▶ **ASSIGNED TASK**
Working from the entries that follow, transcribe exactly and only the lines from the one with "This screenshot has" through the last, pictures excluded.

----- DATA TO PROCESS

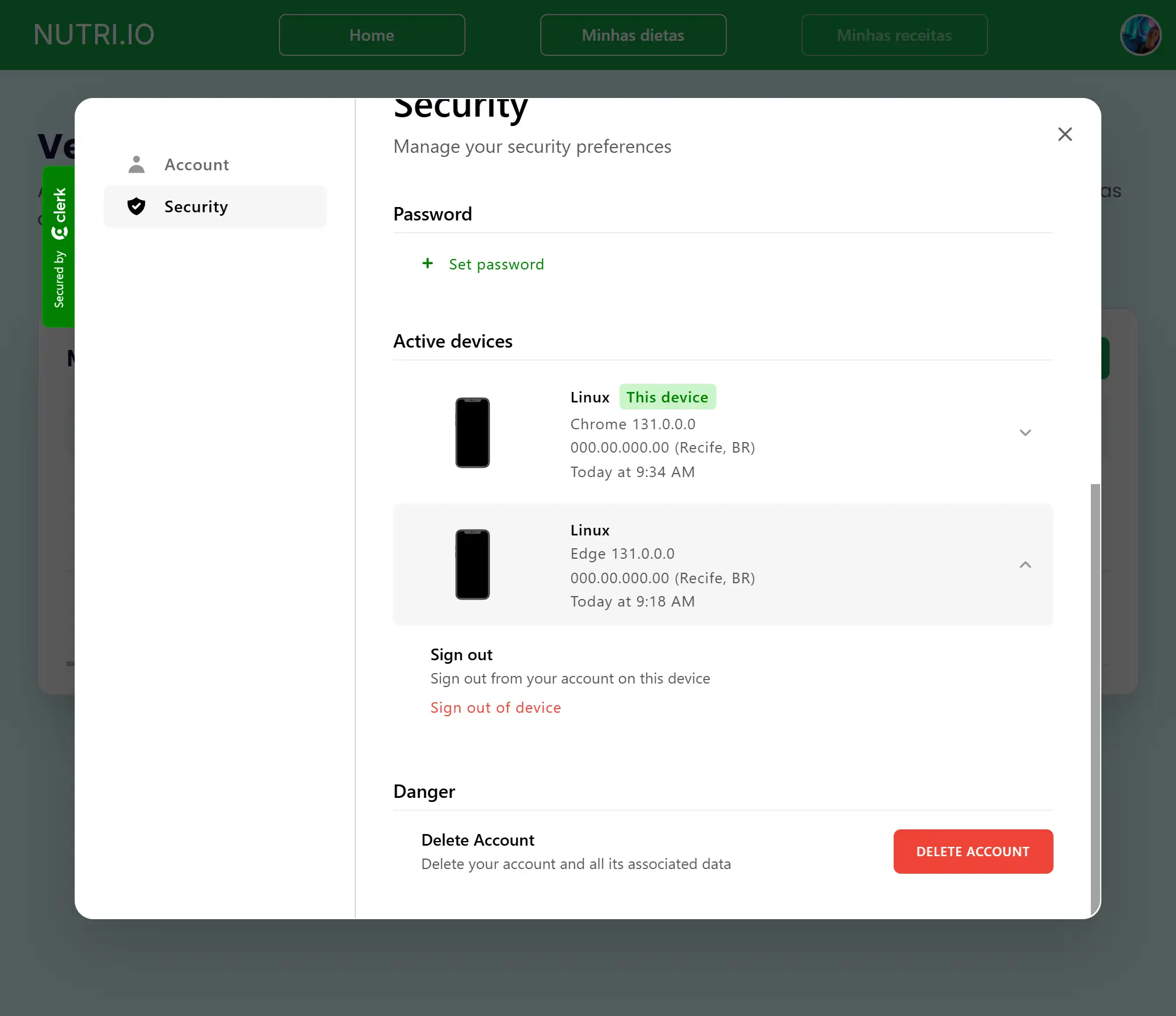Image resolution: width=1176 pixels, height=1016 pixels.
Task: Click the person icon beside Account
Action: pyautogui.click(x=136, y=164)
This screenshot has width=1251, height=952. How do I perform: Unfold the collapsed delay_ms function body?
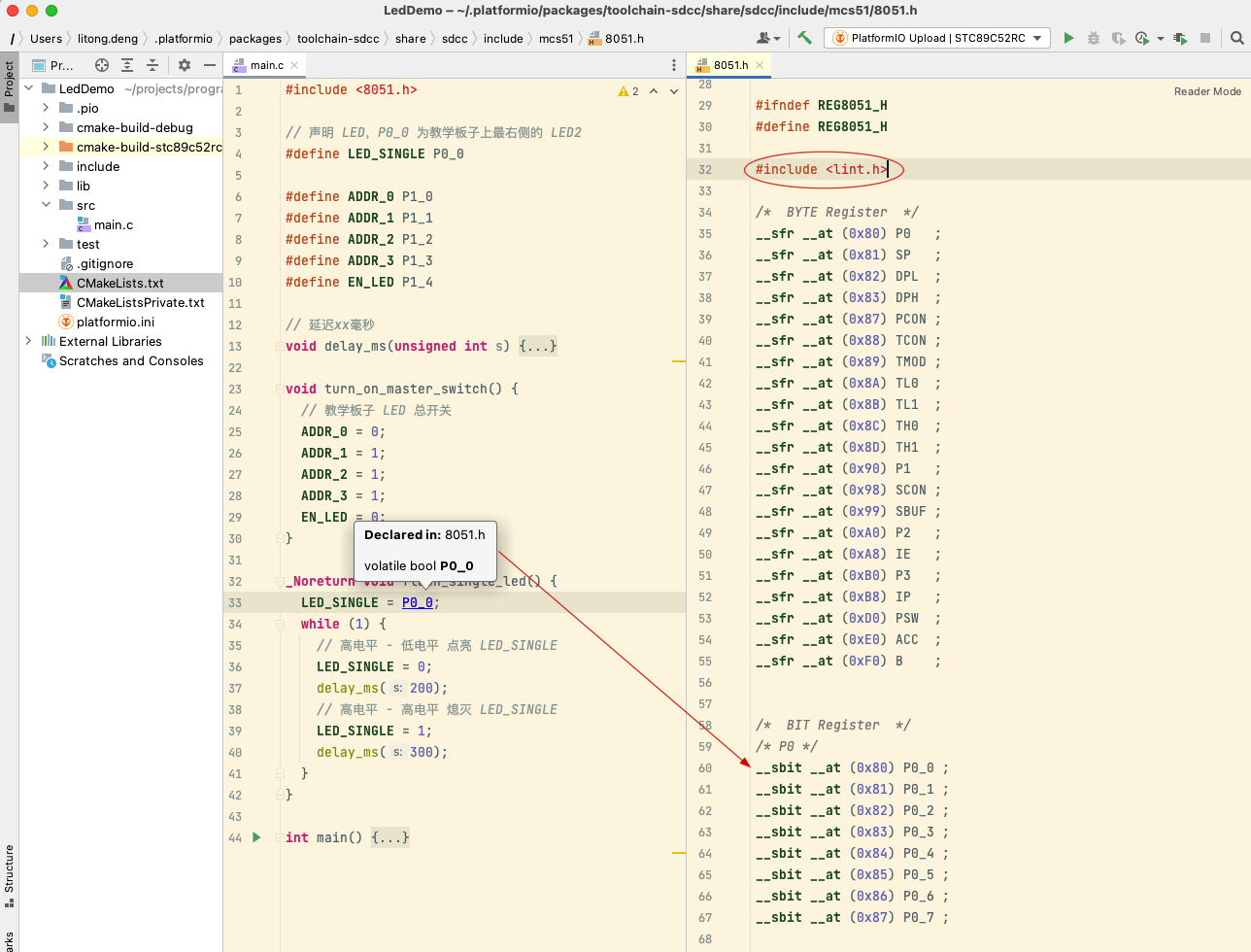(x=537, y=346)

----------

▶ **RESULT**
This screenshot has width=1251, height=952. How do I perform: Unfold the collapsed delay_ms function body?
(x=537, y=346)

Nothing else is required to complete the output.